Regarding the analytical techniques utilized in biological matrices, LC-(QqQ)-MS/MS is the preferred technique for multiclass pharmaceutical analysis, mostly in combination with ESI source in positive mode [7,49,54,57,62,63]. Other commonly used techniques include UPLC [51,55,67,68], UHPLC [48,64], and GC [48,50,52,56,58,60,61,65] usually with MS/MS; diverse analyzers, such as Q [39,65], QqQ [7,49,51,52,54,55,57,58,61,62,64,67,68], QTrap [59,66]; and ion sources, such as ESI [7,39,48,49,51,54,55,57,59,62,63,64,66,67,68], EI [48,50,52,56,58,61], and APCI [52]. Advanced state-of-the-art analytical techniques, such as UPLC-Q-exactive orbitrap high-resolution mass spectrometry (HRMS), have also been integrated with micro-QuEChERS [53], although to a lesser extent. Orbitrap HRMS outperforms low-resolution MS methods by enabling target and non-target screening of numerous analytes in one run and distinguishing isobaric compounds, even in complex matrices [70], all of which make it an emerging choice for various applications.

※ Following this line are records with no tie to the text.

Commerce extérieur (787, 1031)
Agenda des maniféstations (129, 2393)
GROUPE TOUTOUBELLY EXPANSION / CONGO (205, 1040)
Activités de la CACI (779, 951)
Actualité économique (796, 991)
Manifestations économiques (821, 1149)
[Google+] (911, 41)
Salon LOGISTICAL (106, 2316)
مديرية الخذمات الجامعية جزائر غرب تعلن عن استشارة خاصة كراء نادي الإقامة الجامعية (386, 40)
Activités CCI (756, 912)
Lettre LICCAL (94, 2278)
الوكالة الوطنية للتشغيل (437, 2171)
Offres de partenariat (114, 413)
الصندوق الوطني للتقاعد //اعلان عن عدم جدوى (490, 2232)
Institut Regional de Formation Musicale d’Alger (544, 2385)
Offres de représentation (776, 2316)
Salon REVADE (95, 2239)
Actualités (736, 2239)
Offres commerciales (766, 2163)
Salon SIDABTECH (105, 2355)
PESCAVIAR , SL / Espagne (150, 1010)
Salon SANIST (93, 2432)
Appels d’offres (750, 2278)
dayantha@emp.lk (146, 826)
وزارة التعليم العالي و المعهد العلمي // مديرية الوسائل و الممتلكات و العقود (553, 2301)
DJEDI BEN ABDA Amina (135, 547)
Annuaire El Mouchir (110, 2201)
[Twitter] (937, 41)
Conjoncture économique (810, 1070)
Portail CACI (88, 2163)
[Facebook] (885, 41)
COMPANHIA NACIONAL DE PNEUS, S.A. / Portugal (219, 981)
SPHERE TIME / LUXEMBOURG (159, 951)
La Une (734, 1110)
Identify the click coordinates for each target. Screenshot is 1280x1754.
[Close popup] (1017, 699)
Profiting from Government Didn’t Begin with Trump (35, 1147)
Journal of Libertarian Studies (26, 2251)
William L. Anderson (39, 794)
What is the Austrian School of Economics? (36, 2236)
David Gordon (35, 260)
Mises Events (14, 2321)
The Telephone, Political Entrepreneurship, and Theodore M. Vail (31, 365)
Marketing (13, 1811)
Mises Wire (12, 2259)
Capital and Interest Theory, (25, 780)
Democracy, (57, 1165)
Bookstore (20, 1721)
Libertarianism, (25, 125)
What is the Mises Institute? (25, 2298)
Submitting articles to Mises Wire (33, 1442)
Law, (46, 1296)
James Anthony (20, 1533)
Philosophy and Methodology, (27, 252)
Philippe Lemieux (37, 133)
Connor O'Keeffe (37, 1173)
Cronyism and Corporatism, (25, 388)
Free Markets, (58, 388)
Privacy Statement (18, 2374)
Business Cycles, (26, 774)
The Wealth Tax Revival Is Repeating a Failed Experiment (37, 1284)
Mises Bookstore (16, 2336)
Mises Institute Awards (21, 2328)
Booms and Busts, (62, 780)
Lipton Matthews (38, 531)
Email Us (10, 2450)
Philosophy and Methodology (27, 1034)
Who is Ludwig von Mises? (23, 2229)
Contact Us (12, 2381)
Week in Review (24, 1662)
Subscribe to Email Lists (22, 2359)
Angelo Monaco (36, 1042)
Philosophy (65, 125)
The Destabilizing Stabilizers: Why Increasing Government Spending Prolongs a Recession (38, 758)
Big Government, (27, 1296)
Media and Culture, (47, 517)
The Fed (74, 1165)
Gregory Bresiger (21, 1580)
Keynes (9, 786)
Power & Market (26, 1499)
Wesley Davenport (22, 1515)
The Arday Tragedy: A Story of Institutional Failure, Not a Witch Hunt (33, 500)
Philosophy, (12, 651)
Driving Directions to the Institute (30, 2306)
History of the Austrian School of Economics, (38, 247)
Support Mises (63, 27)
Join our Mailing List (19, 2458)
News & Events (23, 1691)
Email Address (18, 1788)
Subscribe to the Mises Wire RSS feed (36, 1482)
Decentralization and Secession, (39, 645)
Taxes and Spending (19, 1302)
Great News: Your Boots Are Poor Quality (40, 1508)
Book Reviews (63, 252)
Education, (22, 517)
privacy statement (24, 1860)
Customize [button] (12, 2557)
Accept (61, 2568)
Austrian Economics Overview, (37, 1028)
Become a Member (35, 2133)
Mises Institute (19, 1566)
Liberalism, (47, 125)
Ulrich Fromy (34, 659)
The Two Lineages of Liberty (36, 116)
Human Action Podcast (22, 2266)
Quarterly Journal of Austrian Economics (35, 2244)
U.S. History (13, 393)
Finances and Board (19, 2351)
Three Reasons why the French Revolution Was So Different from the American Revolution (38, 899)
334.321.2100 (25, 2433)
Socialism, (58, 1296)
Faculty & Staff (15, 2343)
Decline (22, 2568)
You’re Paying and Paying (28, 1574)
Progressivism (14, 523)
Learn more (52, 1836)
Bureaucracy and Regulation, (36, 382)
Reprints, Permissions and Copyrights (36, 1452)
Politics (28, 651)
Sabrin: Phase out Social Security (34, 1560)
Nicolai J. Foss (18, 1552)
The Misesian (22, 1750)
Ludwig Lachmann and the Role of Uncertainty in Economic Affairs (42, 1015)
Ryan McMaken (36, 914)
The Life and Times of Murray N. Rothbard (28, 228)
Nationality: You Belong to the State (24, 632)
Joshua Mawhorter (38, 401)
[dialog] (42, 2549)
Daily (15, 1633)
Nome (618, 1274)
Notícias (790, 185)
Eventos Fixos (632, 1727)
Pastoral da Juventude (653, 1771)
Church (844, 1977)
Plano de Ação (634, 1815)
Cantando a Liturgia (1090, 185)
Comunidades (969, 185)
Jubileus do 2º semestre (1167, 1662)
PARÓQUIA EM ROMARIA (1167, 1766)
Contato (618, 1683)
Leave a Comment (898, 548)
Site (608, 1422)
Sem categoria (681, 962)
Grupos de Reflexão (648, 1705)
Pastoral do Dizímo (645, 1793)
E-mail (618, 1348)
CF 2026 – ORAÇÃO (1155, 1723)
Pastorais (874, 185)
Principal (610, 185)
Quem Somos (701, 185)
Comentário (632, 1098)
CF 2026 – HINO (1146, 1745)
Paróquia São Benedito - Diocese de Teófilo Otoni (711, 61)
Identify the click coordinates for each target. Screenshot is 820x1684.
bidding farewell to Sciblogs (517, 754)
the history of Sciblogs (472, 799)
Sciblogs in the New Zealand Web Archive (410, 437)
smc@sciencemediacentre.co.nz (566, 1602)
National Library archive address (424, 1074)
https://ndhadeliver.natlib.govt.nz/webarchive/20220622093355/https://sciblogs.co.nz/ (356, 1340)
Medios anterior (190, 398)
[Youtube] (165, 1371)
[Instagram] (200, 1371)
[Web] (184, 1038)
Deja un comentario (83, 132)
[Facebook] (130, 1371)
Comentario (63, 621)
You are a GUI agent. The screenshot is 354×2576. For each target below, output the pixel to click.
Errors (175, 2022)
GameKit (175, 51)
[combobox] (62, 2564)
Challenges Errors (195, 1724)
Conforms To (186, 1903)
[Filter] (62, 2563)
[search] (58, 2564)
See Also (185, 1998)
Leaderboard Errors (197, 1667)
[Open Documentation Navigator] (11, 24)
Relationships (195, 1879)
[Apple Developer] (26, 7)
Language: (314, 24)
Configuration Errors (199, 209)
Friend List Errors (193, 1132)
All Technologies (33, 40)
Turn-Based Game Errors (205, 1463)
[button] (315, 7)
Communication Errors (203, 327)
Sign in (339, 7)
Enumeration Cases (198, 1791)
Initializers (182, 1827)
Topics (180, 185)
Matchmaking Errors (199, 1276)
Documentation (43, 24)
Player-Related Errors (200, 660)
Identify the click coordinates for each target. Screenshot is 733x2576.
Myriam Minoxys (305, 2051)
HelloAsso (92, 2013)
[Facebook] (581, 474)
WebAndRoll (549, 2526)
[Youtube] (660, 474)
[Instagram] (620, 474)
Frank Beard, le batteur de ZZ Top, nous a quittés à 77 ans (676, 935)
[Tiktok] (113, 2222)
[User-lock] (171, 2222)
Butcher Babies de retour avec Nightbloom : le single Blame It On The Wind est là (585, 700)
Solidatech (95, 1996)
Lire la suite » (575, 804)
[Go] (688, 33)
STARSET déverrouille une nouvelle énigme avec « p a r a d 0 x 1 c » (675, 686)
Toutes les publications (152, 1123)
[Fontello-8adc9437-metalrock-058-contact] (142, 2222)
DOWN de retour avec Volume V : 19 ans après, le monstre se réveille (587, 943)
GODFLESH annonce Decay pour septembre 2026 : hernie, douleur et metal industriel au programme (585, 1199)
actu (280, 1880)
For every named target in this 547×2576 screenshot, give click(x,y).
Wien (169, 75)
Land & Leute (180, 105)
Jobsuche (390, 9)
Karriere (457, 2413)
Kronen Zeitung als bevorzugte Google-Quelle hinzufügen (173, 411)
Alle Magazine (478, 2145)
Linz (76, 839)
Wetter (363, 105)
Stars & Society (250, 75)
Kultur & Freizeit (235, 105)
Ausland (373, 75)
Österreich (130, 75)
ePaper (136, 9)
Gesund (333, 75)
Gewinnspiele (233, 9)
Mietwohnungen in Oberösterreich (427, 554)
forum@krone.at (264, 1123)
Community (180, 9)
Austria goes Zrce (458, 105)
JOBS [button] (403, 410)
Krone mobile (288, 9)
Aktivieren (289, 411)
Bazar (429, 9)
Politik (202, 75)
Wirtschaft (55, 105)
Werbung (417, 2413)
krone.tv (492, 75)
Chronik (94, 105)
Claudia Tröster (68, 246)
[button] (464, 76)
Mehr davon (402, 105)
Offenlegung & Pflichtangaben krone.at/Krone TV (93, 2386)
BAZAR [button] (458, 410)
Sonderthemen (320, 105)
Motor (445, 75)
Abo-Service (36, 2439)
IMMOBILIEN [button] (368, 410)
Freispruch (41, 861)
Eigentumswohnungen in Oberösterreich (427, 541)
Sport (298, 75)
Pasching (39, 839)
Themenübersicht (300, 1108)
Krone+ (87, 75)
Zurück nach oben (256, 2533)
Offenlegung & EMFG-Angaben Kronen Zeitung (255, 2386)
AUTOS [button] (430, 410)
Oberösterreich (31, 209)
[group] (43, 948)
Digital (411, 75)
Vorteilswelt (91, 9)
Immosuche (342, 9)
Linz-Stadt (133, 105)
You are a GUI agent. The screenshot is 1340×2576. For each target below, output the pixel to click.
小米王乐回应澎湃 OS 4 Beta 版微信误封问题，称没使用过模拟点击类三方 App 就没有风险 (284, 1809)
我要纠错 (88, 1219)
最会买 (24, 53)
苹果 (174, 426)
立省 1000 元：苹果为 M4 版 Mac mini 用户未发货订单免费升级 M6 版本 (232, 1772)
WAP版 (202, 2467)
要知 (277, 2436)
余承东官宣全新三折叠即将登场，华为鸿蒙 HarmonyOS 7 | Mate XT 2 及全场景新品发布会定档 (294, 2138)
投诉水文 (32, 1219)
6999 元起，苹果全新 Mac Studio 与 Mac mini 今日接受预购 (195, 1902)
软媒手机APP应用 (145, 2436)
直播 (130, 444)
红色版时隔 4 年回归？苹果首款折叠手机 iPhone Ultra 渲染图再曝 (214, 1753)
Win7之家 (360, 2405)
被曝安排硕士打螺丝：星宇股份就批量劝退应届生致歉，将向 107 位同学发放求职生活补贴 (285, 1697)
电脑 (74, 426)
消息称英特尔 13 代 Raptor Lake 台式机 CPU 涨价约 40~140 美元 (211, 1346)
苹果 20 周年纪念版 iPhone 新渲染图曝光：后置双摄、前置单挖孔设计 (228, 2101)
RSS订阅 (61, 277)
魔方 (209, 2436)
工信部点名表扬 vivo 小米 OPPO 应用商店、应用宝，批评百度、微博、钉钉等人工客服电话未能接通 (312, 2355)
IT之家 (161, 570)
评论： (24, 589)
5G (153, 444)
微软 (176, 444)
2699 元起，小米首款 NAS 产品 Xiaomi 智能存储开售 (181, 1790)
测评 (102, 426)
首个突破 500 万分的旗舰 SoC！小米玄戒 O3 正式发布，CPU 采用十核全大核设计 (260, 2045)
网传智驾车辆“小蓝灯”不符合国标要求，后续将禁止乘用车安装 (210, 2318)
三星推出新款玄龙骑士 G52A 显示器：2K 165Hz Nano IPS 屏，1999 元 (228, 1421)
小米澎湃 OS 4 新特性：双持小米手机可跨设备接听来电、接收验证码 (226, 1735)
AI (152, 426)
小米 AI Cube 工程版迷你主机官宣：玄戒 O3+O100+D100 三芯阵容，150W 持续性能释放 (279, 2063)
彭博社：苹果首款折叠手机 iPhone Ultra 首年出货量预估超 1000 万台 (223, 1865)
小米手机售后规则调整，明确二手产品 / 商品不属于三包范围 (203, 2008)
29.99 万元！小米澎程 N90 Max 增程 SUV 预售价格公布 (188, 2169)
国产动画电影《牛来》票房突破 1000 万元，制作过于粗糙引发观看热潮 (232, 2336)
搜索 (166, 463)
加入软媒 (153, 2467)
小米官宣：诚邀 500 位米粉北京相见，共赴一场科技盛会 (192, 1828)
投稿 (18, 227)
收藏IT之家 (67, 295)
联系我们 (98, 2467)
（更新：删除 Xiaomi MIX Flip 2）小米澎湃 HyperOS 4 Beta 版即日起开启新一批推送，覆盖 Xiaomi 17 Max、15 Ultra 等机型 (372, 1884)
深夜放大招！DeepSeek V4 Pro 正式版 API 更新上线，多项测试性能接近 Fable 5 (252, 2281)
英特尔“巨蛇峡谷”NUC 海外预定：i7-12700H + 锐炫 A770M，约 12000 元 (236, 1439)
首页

According to the findings reported herein, μ-QuEChERS is particularly useful for biological samples with limited availability, such as tissues and biofluids. However, the presence of proteins and other interfering compounds can complicate extraction and clean-up, requiring careful optimization of sorbent selection and extraction conditions. The method’s miniaturization is especially beneficial for rare or precious samples.

Overall, μ-QuEChERS is a promising tool for food, environmental, and clinical analyses, with wider applicability, cleaner extracts, and flexibility in terms of sample extraction volumes [39,53].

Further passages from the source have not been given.